TEXT
╭──
In this view of these facts it must be clear that the probative force attached to them by the defendants as bearing on the question of intention to change his domicile is much impaired. Starting from the premise that Mr. Plant contemplated a change of domicile and proposed to do certain acts to that end, it is obvious that if the acts themselves were not completed, the purpose, at least so far as those acts were concerned, was not carried out. Had there been a complete transfer of his estate to the new company, the intent to change would appear so much nearer realization. There was no such transfer, and while any acts done with a view towards an ultimate complete transfer must be regarded as some expression of the continuing intent, yet the absence of completion requires a rejection of this branch of the testimony as furnishing facts of much weight on the subject of consummated intent and remits us to an examination of the other facts relied on.
There are certainly in the record enough declarations of intention, mostly oral, and there is one important piece of written testimony.
On the 24th day of May, 1899, there was a discussion concerning the proposed execution of a codicil on the day following. Harrison testifies that Mr. Plant at that interview stated "that he had intended for some time to resume his home in Connecticut, his birthplace and resume his domicile there." Erwin corroborates him and adds that Mr. Plant proposed further changes in his will after his resumption of Connecticut citizenship. Morton P. Plant, less emphatic on the question of change of domicile, speaks of his father's declared intention to make another codicil in New Haven. While the plaintiff admits that the subject of Connecticut citizenship was mooted, she asserts that the suggestion emanated from Mr. Harrison, who counseled the change as a necessary preliminary to the execution of a final codicil, and who supplemented it with the statement that it was a matter of form and did not compel living in Connecticut.
Whatever the exact occurrences of the conference may have been, we find Mr. Plant at this date, one month before his death, looking ahead to an ultimate change, formal or actual, of legal residence.
Three weeks later, and on the last day of his conceded residence in New York, he writes the following letter:
"NEW YORK, June 16 th, 1899.
"Mr. EDWIN H. PEASLEE, Chairman Finance Committee, 27 th Assembly District Republican Club, 767 and 769 Sixth Ave., City:
"DEAR SIR. — I am in receipt of your favor of the 9th inst., which has been delayed acknowledgment because of my absence from the city. It is my expectation within a very short time to change my residence to Connecticut, my birthplace, in consequence of which I do not expect to again be able to cast my vote in New York city. I wish for the party, however, every success and especially in National affairs.
"Respectfully, "(Signed) H.B. PLANT."
Regardless of motive, we have here at least an unequivocal expression of intention to change his residence "within a very short time." All that preceded this satisfies me that there was merely a gathering intent, so to speak, the kind of intent which a man has while fixed in a permanent place of abode of some time settling elsewhere. According to this letter Mr. Plant had now reached the stage when the intent had passed from passivity into activity, and expected "within a very short time" to bring about its consummation. Seven days later he was dead, and the "very short time" becomes, in effect, "immediately," — the occurrences of the four days following the date of the letter being relied on legally to effectuate the intent and to establish by overt acts residence in the new locality.
╰──
OBJECTIVE A
Give again, word for word, the rows from their very start through the line containing "The height and width of the screenshot is (462, 681).".
The rows have nothing to do with the text about Mr. Plant's domicile.

PROVIDED DATA
╭──
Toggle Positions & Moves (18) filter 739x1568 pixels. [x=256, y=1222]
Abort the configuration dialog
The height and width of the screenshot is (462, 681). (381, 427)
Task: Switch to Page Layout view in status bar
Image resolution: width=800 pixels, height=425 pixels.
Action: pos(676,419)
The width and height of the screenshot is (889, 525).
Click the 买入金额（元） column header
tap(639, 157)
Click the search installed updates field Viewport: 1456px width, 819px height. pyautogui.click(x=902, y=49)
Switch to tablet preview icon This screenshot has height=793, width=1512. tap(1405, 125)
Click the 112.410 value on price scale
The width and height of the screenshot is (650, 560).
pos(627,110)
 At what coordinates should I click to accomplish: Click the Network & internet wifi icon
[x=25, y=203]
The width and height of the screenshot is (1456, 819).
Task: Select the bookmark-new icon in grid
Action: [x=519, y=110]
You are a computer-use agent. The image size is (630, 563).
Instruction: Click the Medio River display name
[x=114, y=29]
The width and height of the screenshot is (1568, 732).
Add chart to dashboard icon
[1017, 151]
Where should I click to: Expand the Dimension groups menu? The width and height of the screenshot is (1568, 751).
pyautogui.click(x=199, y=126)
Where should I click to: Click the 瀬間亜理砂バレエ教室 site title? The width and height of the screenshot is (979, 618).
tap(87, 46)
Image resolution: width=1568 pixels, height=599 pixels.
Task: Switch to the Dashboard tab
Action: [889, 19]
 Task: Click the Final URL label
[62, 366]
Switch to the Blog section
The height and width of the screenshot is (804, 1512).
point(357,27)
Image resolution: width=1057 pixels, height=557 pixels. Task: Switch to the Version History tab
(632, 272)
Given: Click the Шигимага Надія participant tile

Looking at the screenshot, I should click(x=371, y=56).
╰──
OBJECTIVE B
Copy the text about Mr. Plant's domicile word for word, from "Whatever the exact" through "16 th, 1899.".

RIGHT ANSWER A
Toggle Positions & Moves (18) filter 739x1568 pixels. [x=256, y=1222]
Abort the configuration dialog
The height and width of the screenshot is (462, 681). (381, 427)

RIGHT ANSWER B
Whatever the exact occurrences of the conference may have been, we find Mr. Plant at this date, one month before his death, looking ahead to an ultimate change, formal or actual, of legal residence.
Three weeks later, and on the last day of his conceded residence in New York, he writes the following letter:
"NEW YORK, June 16 th, 1899.